Transcription vidéo SOLTéA
Qui finance nos études ?
Euh, mes impôts ?
Mes frais de scolarité ?
Oui mais c’est aussi les entreprises via la taxe d’apprentissage ! Et la subtilité c’est qu’elles choisissent où va une partie de cet impôt…
Alors… quelles entreprises s'investissent le plus ? Et surtout, où mettent-elles leur argent ?
Jingle
En 2024, 700 000 entreprises ont fléché leurs cotisations vers des établissements et des formations de leur choix.
Au total, 378 millions d’euros, soit 76 % du total cotisé, ont été transférés via SOLTéA, la plateforme gérée par la Caisse des Dépôts pour le compte de l'État !
Toutes les entreprises peuvent-elles le faire ?
Oui ! Et peu importe leur taille.
Même si en général, plus l’entreprise est grande, plus elle oriente ses financements. Logique, puisque les montants concernés sont plus importants et que les grandes entreprises ont des enjeux de partenariat et de recrutement avec les établissements scolaires !
Ceci étant dit, quelle que soit leur taille, l'implication des entreprises pour flécher les cotisations progresse.
Concrètement, où vont ces fonds ?
Les employeurs privilégient souvent leur région d’implantation ! Deux tiers des montants sont fléchés localement. Là encore, cela permet de s'adapter aux besoins spécifiques de l'entreprise.
Par exemple, un spécialiste de l’aéronautique basé à Toulouse investira probablement davantage dans des établissements de formation d'ingénieurs en Occitanie, là où il souhaite recruter et où la filière est implantée...
C'est ainsi que les plus gros bassins d'emplois se distinguent, comme l’Île-de-France qui capte plus d’un tiers des sommes fléchées, suivie par l’Auvergne-Rhône-Alpes et les Hauts-de-France.
Le Grand Est, la Corse et certains DROM affichent une dynamique plus faible.
Mais certaines régions ultramarines comme la Martinique ou Mayotte montrent une forte progression, preuve d’une mobilisation croissante des employeurs locaux.
Qu'en est-il des établissements et des formations qui reçoivent ces fonds ?

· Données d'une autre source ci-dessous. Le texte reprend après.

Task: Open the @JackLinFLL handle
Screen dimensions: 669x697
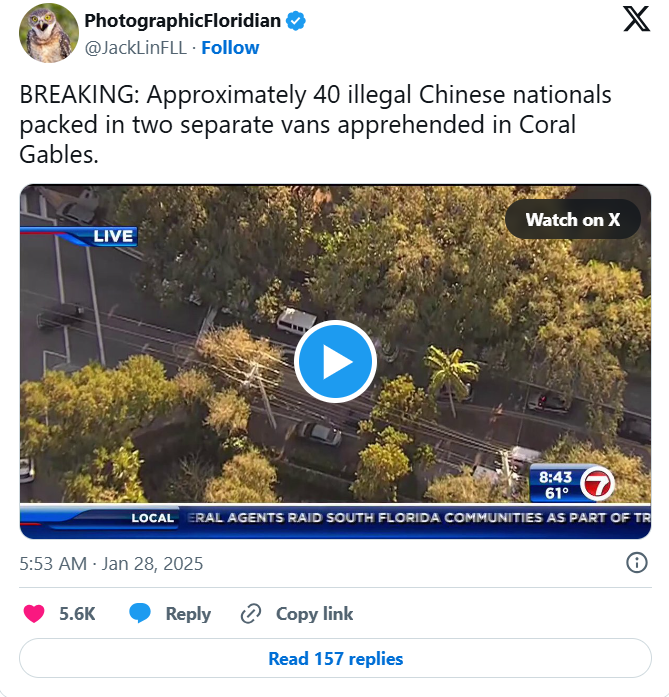Action: [x=136, y=48]
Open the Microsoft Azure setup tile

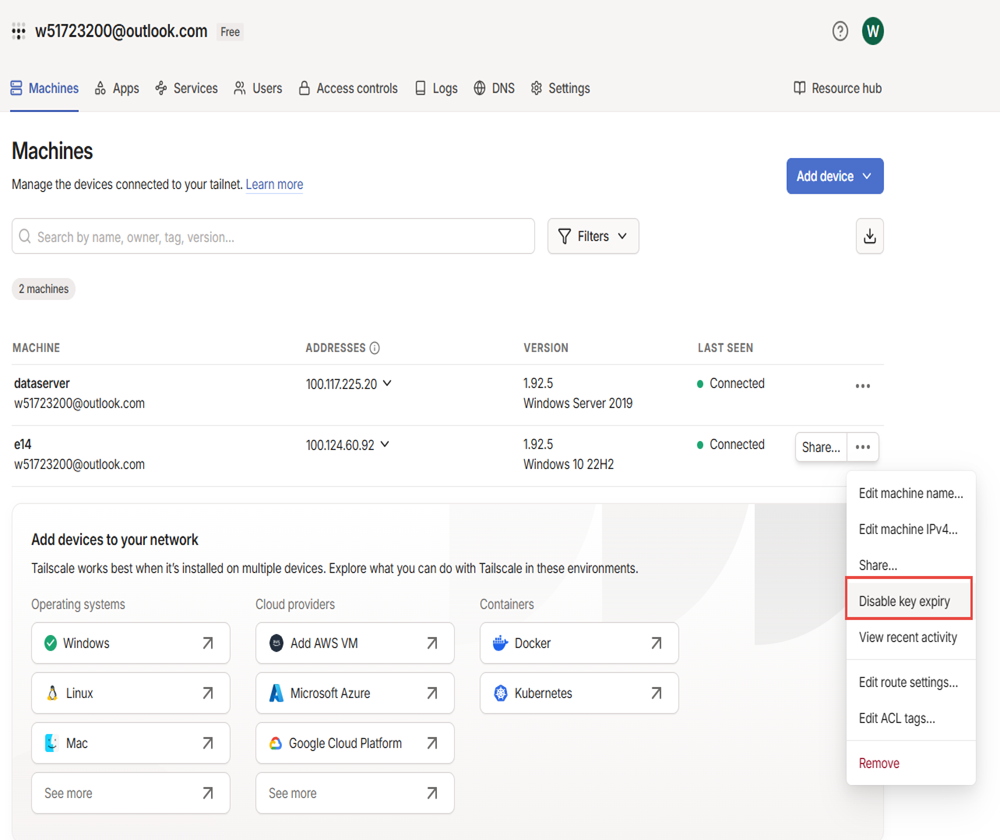tap(355, 693)
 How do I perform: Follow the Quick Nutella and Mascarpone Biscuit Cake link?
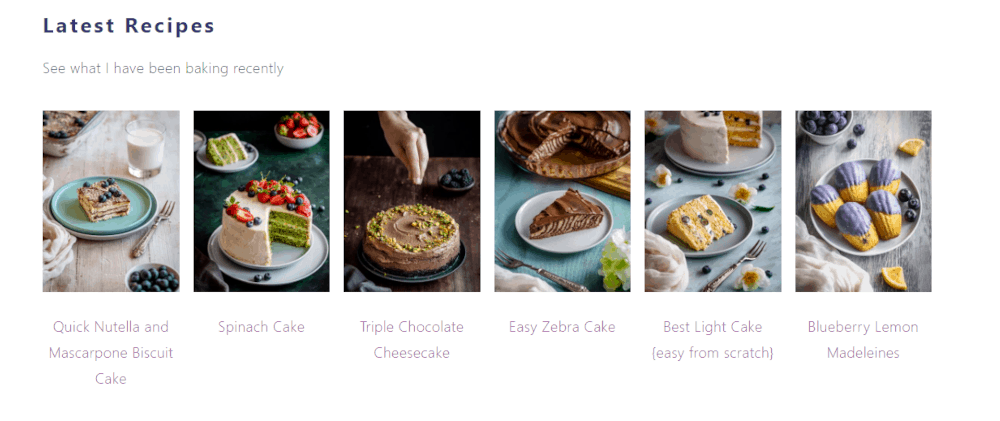click(111, 353)
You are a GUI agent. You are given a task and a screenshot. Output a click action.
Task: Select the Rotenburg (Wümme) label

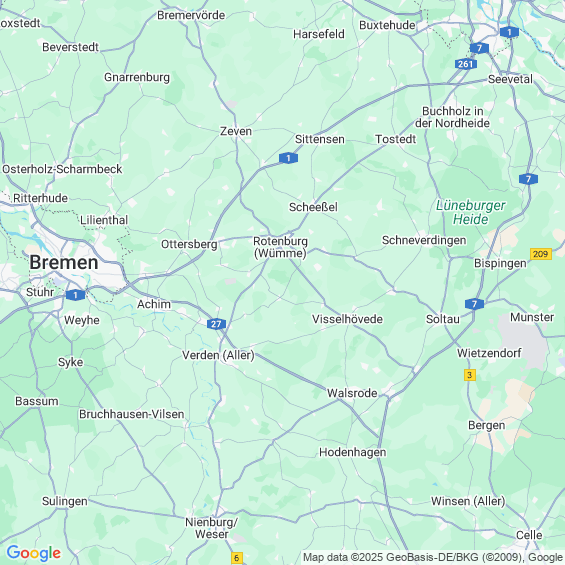click(280, 247)
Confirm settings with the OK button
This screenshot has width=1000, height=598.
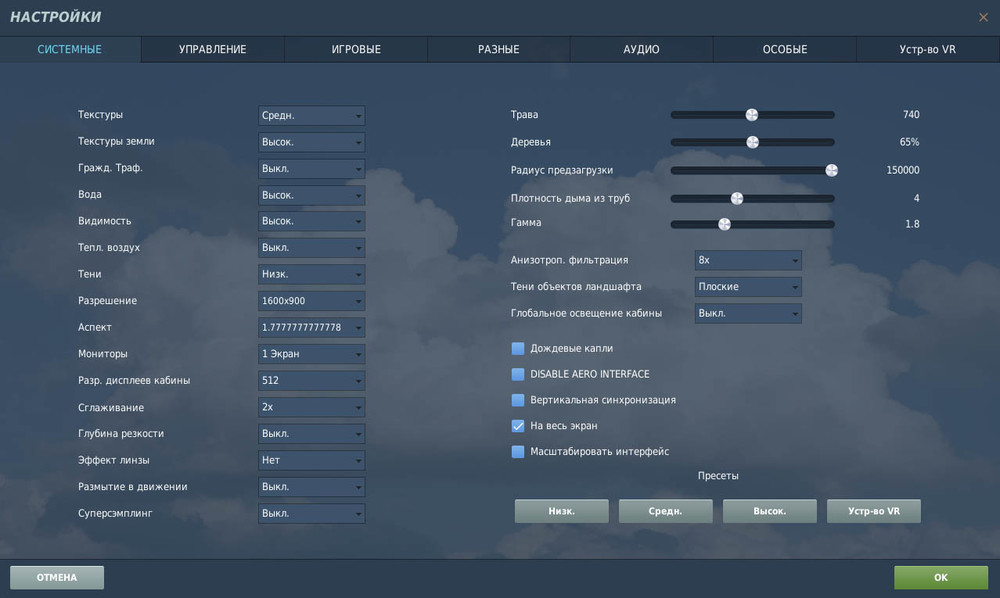tap(941, 578)
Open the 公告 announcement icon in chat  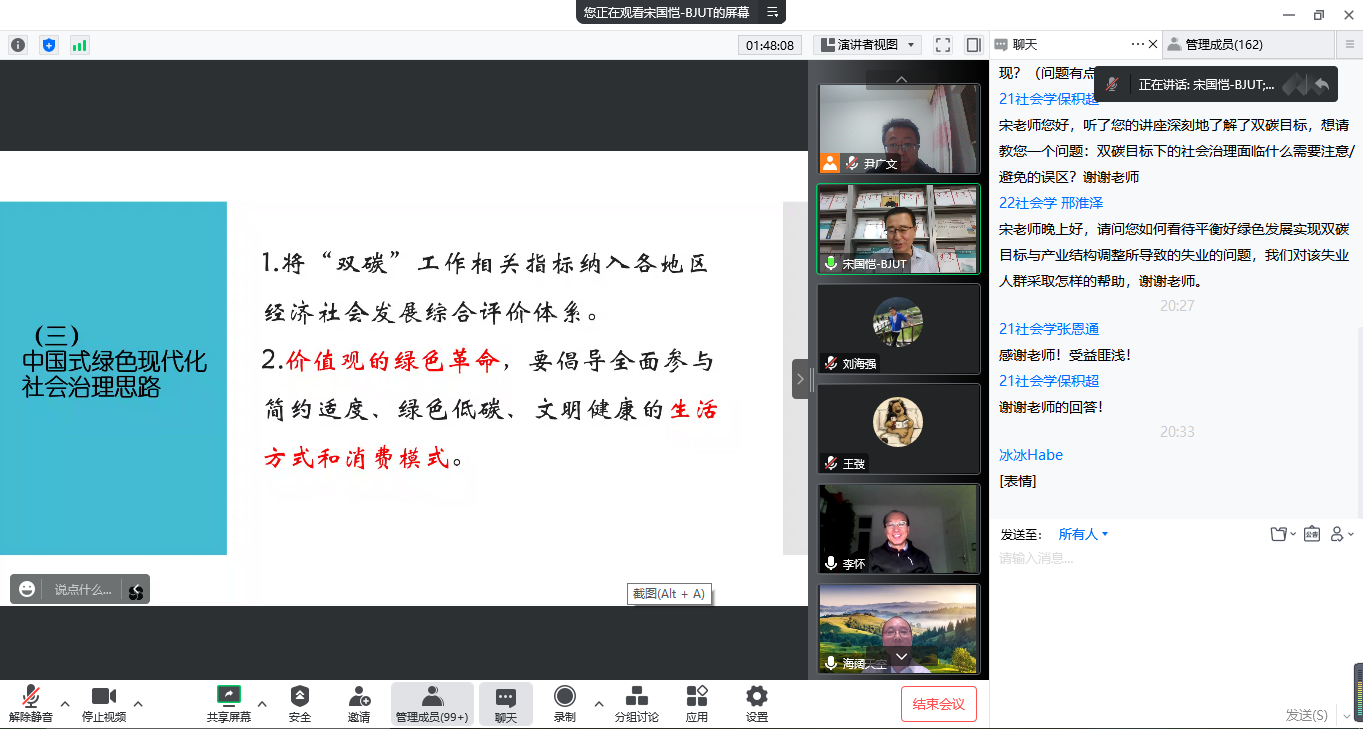[1311, 534]
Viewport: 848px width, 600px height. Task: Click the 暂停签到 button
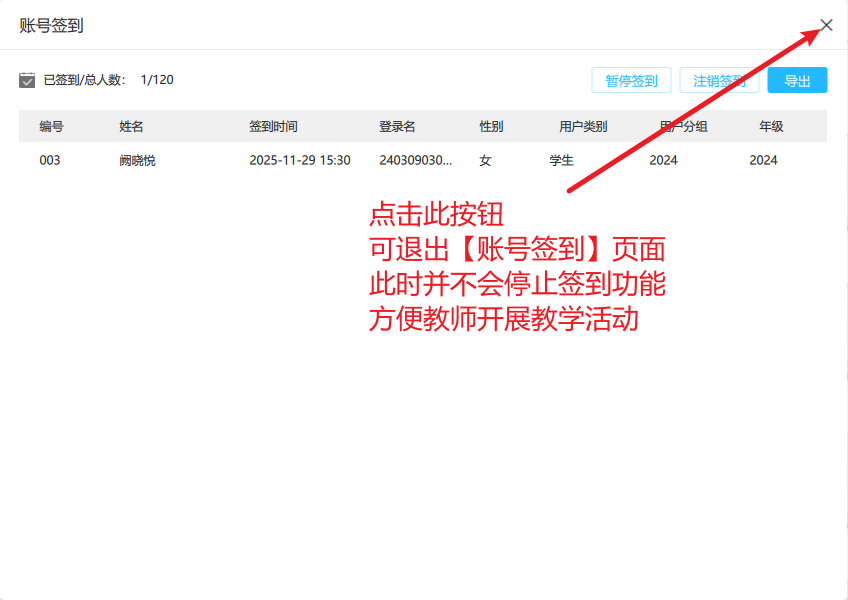631,81
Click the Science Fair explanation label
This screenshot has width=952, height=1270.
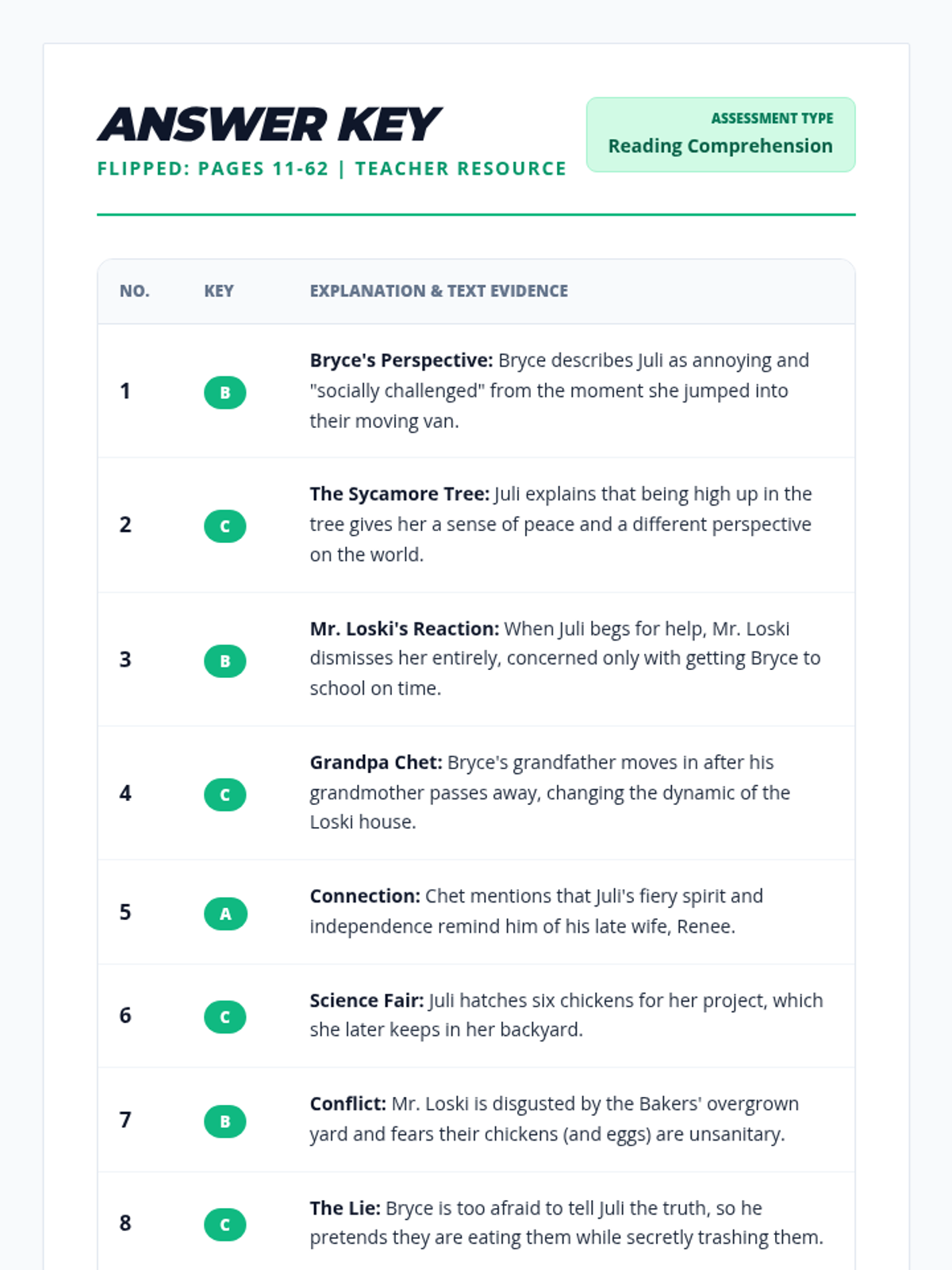(x=367, y=1000)
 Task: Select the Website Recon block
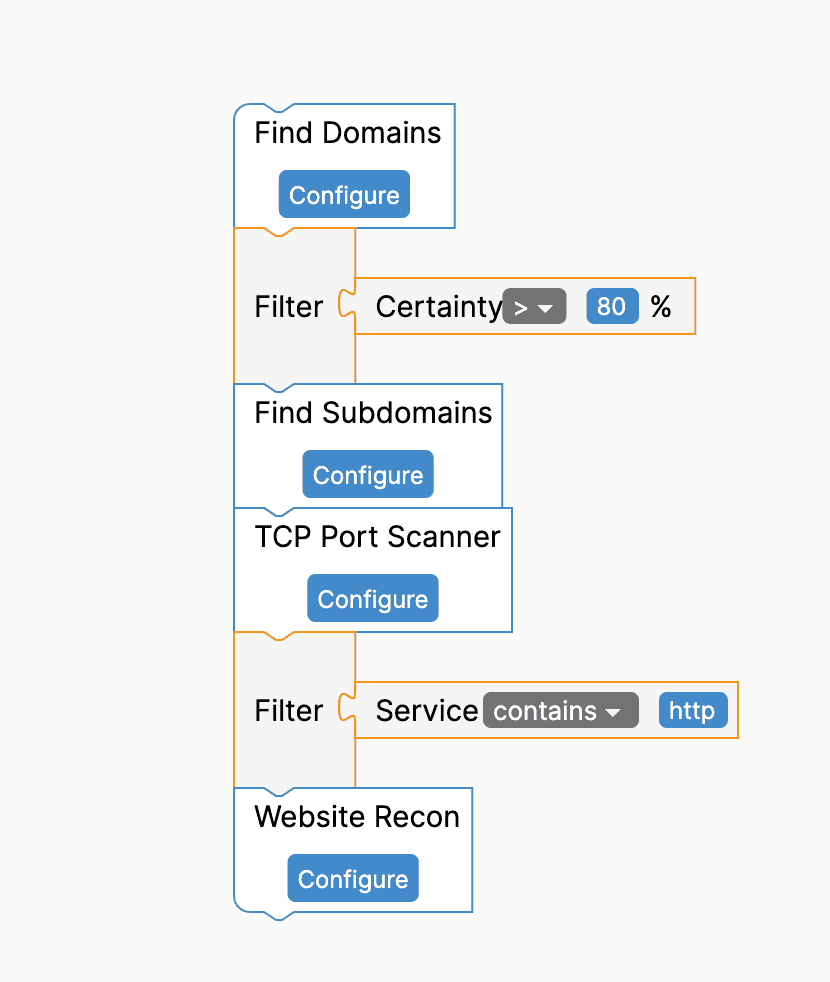click(356, 817)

Près de la moitié des fonds sont orientés vers l’enseignement supérieur - privé et public - et un quart vers le secondaire, avec des parcours souvent professionnalisants.
Il est aussi possible pour les entreprises de financer directement des formations : plus de 20 000 ont été soutenues en 2024 pour un total de 59 millions d’euros.
Les priorités ? Gestion, industrie, électronique, informatique, sciences et commerce... Des domaines qui répondent aux besoins stratégiques des entreprises.
Au global, près de la moitié de ces financements concernaient des formations de haut niveau : master 2 ou diplôme d'ingénieur, suivis par les licences, le master 1, et le BAC.